We have to define the user_model and moview_model which are sequential models for generating the embeddings. Finally, the objective of the task is a retrieval model.

# Define user and movie models.
user_model = tf.keras.Sequential([
    user_ids_vocabulary,
    tf.keras.layers.Embedding(user_ids_vocabulary.vocabulary_size(), 64)
])
movie_model = tf.keras.Sequential([
    movie_titles_vocabulary,
    tf.keras.layers.Embedding(movie_titles_vocabulary.vocabulary_size(), 64)
])

# Define your objectives.
task = tfrs.tasks.Retrieval(metrics=tfrs.metrics.FactorizedTopK(
    movies.batch(128).map(movie_model)
  )
)
 

Fit the Model

The last step is to build the model, train it and make some predictions.

# Create a retrieval model.
model = MovieLensModel(user_model, movie_model, task)
model.compile(optimizer=tf.keras.optimizers.Adagrad(0.5))

# Train for 3 epochs.
model.fit(ratings.batch(4096), epochs=3)
 

Make Predictions

Let’s make predictions for the user_id=42.

# Use brute-force search to set up retrieval using the trained representations.
index = tfrs.layers.factorized_top_k.BruteForce(model.user_model)
index.index_from_dataset(
    movies.batch(100).map(lambda title: (title, model.movie_model(title))))

# Get some recommendations.
_, titles = index(np.array([42]))
print(f"Top 10 recommendations for user 42: {titles[0, :10]}")
 
Top 10 recommendations for user 42: 
[b"Preacher's Wife, The (1996)"
 b'Far From Home: The Adventures of Yellow Dog (1995)'
 b'Santa Clause, The (1994)' b'Striptease (1996)'
 b'Homeward Bound II: Lost in San Francisco (1996)'
 b'Aristocats, The (1970)' b'Associate, The (1996)'
 b'Swan Princess, The (1994)' b'Father of the Bride Part II (1995)'
 b'Eye for an Eye (1996)']

Get Users’ and Movies’ Embeddings

It is very useful to get and work with the users’ and movies’ embeddings since they can be used in several tasks.

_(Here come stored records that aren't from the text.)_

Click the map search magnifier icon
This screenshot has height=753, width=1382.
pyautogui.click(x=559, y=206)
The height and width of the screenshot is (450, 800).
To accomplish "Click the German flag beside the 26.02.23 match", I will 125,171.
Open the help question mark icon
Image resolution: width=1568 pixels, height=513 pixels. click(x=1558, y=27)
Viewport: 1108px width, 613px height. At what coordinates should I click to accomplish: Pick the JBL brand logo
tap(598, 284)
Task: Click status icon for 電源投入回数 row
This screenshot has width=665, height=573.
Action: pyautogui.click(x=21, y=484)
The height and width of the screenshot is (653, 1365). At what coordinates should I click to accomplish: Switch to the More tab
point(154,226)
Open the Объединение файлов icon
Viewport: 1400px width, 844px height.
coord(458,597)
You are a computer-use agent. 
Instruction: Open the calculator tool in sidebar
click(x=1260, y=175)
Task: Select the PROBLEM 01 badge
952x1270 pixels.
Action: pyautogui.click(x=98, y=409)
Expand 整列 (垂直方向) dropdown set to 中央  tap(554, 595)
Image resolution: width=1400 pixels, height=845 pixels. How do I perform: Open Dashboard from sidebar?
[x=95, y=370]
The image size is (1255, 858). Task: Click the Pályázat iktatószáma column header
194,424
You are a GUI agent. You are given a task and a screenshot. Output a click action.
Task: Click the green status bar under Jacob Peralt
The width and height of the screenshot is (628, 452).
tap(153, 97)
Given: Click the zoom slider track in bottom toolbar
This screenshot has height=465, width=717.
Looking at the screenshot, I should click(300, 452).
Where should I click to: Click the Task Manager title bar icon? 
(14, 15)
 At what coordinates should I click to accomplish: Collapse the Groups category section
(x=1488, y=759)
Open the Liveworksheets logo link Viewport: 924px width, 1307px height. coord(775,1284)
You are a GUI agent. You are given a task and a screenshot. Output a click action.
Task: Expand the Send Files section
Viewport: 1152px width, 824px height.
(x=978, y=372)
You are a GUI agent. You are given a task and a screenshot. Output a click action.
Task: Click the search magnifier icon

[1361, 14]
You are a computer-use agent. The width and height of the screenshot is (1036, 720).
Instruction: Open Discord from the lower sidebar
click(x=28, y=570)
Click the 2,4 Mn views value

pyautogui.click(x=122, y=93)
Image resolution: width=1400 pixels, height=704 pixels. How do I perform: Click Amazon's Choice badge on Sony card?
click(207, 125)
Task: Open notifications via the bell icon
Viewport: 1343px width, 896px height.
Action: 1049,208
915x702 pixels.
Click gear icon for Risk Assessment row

The embeddings are simply the weights of the model. Keep in mind that each embedding corresponds to a vocabulary value.

Users’ Embeddings

# get the users embeddings
users_embdeddings = user_model.weights[1].numpy()

# get the mapping of the user ids from the vocabulary
users_idx_name = user_ids_vocabulary.get_vocabulary()

# print the shape
users_embdeddings.shape
 
(943, 64)

Movies’ Embeddings

# get the movies embeddings
movies_embdeddings = movie_model.weights[1].numpy()

# get the mapping of the movie tiles from the vocabulary
movie_idx_name = movie_titles_vocabulary.get_vocabulary()

# print the shape of the movies embeddings
movies_embdeddings.shape
 
(1665, 64)

Note that we can get a specific embedding using the predict method as follows:

movie_model.predict(["Star Wars (1977)"])
 
1/1 [==============================] - 0s 275ms/step
array([[-0.16629432,  0.17870611, -0.26209885,  0.35331044,  0.30921447,
        -0.23738807,  0.39384413, -0.07973698,  0.08024213,  0.39520767,
        -0.46733057, -0.24467549,  0.19564332, -0.06281933, -0.2583185 ,
        -0.25523886, -0.02148814,  0.20074879, -0.3568265 ,  0.23197336,
         0.21116029, -0.02405142, -0.21970779, -0.17397091, -0.13578957,
         0.40819183,  0.22189239, -0.03745475, -0.3153276 , -0.23574194,
        -0.06131107, -0.03642035,  0.2329314 ,  0.01522365,  0.2002761 ,
         0.01093197, -0.2641881 ,  0.4224493 ,  0.01203017, -0.29093683,
        -0.3808443 , -0.10117595,  0.00327679,  0.17261043,  0.25872728,
         0.03175502, -0.01068573,  0.29258794, -0.07371835, -0.16357234,
         0.42200977,  0.06934218, -0.08999524,  0.00627236,  0.04357202,
        -0.06979217,  0.12473913,  0.03120498,  0.2298355 ,  0.02938793,
         0.5080083 , -0.30276206, -0.08775371, -0.7890533 ]],
      dtype=float32)

Find Similar Movies Based on Movies Embeddings

At this step, we will return the pairs of the most similar movies. Of course, you can get the most similar movies for any specific movie.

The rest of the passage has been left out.